The following graph shows the once dependable Phillips Curve of the 1960s, failed policymakers in the 1970s. Higher levels of inflation accompanied higher unemployment. With each peak higher in inflation, unemployment also reached new highs.
Nixon Removes The Fiscal and Monetary Shackles
Not only was the Fed relying on a faulty economic theory, but its ability to administer monetary policy was greatly amplified on August 15, 1971.
The following comes from our article entitled The Fifteenth of August.

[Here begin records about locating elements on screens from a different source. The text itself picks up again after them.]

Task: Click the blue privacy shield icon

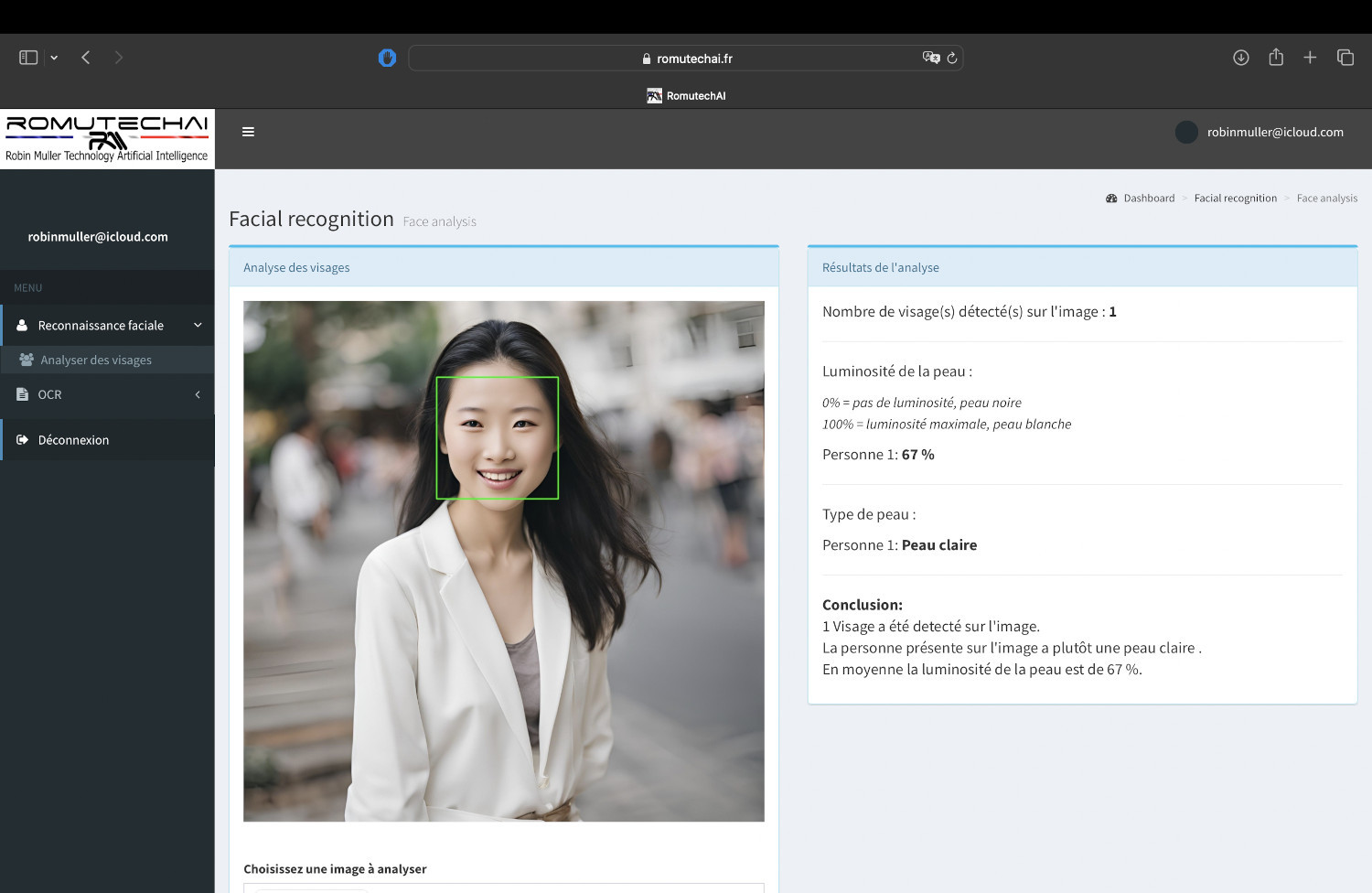Action: (x=387, y=59)
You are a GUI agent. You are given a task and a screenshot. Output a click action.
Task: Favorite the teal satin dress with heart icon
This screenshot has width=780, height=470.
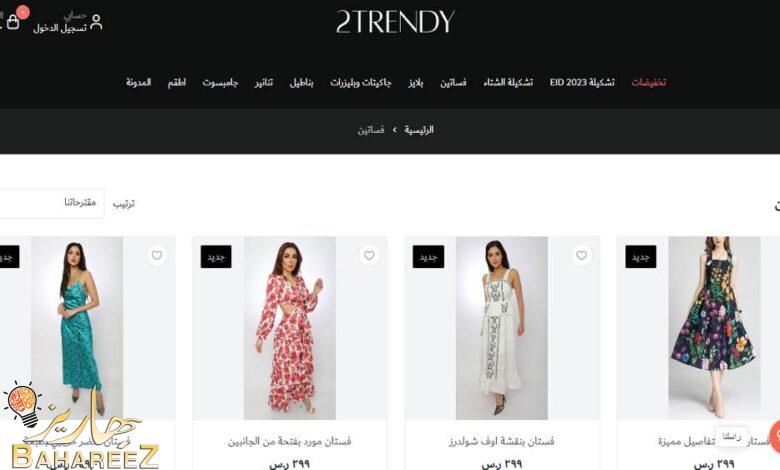[157, 255]
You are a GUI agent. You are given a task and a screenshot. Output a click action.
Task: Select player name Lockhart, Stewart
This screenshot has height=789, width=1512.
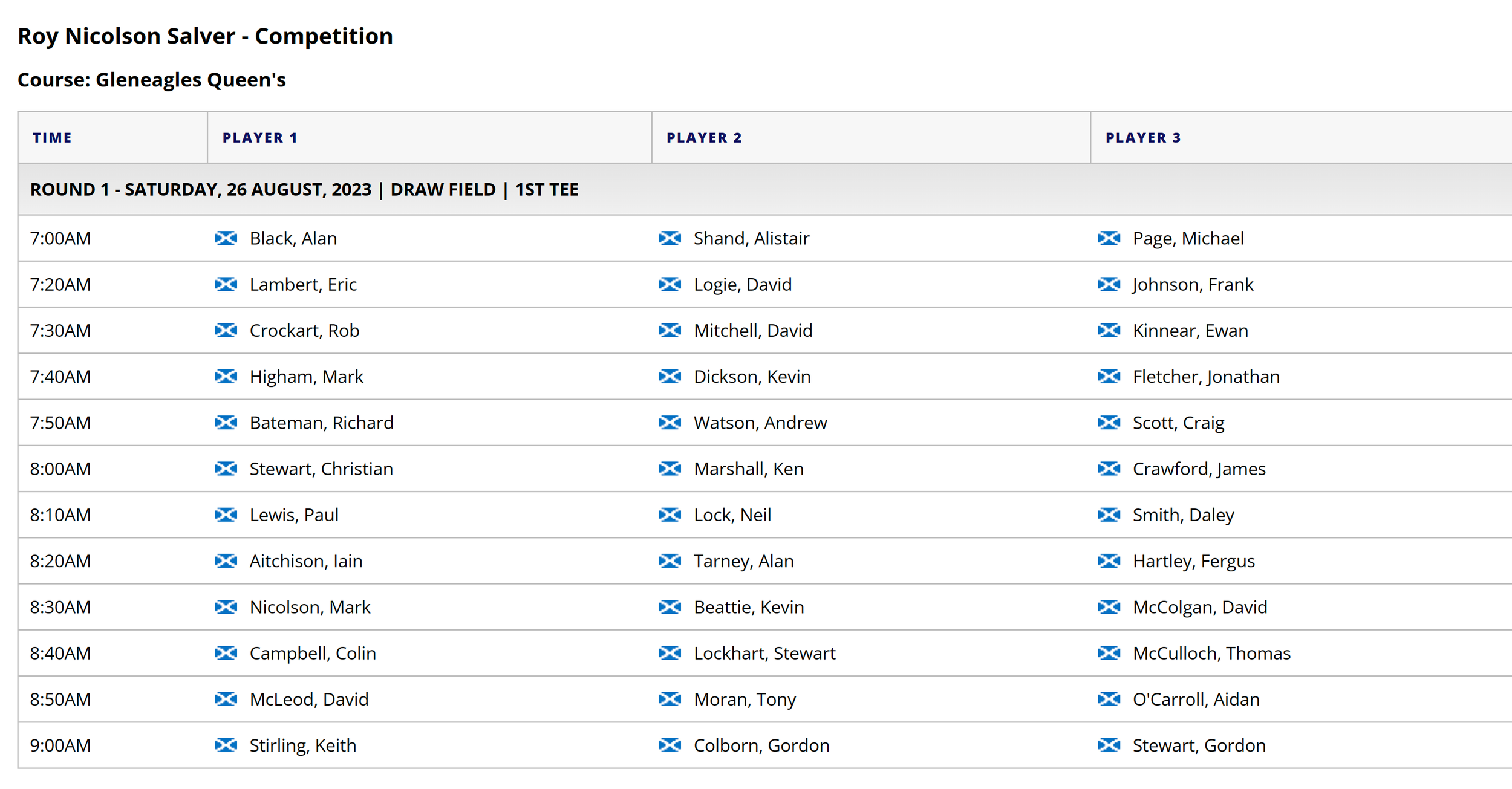click(x=764, y=653)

August 15, 1971, was the date that President Richard Nixon shocked the world when he closed the gold window, thus eliminating the free convertibility of the U.S. dollar to gold. This infamous ‘new economic policy’, or “Nixon Shock”, thereby removed the requirement that the U.S. dollar be backed by gold reserves. From that fateful day forward, constraints that previously hindered the Federal Reserve’s (Fed) ability to manage the U.S. money supply were removed.

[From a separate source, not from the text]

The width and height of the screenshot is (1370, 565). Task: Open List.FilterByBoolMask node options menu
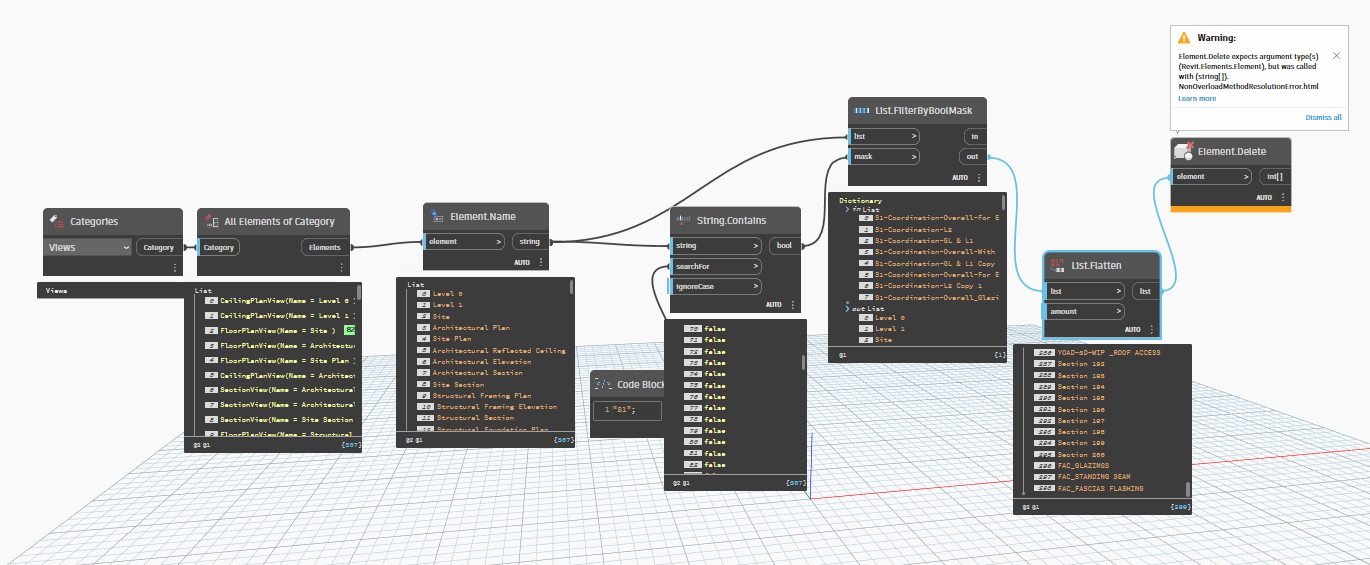979,178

With Nixon’s signature, the Fed could use monetary policy more aggressively to meet its employment goals. Equally inflationary, the government no longer had to worry that rising fiscal deficits would spur gold redemptions. Fiscal imbalances ran high due to Vietnam and increased spending to promote stagnant economic growth. The government no longer had to choose between guns OR butter. It could pay for guns AND butter.
President Nixon removed essential checks and balances on fiscal and monetary policy. The collective actions added to inflationary pressures.
Summary Part One
Part One begins to set the table, allowing us to appreciate some of the causes of the inflation that ravaged America from the late 1960s to the early 1980s. Part Two will continue the conversation by discussing the oil price shocks, price-wage spiral, and details on how the money supply augmented inflation. We also share essential lessons the Fed and politicians learned and how a new approach allowed Paul Volcker to bring inflation down for good.
Part Three leans on recent inflationary experiences, allowing us to compare similarities and differences between then and today. This contrast will help you better assess the odds that inflation rides the same roller coaster as it did fifty years ago.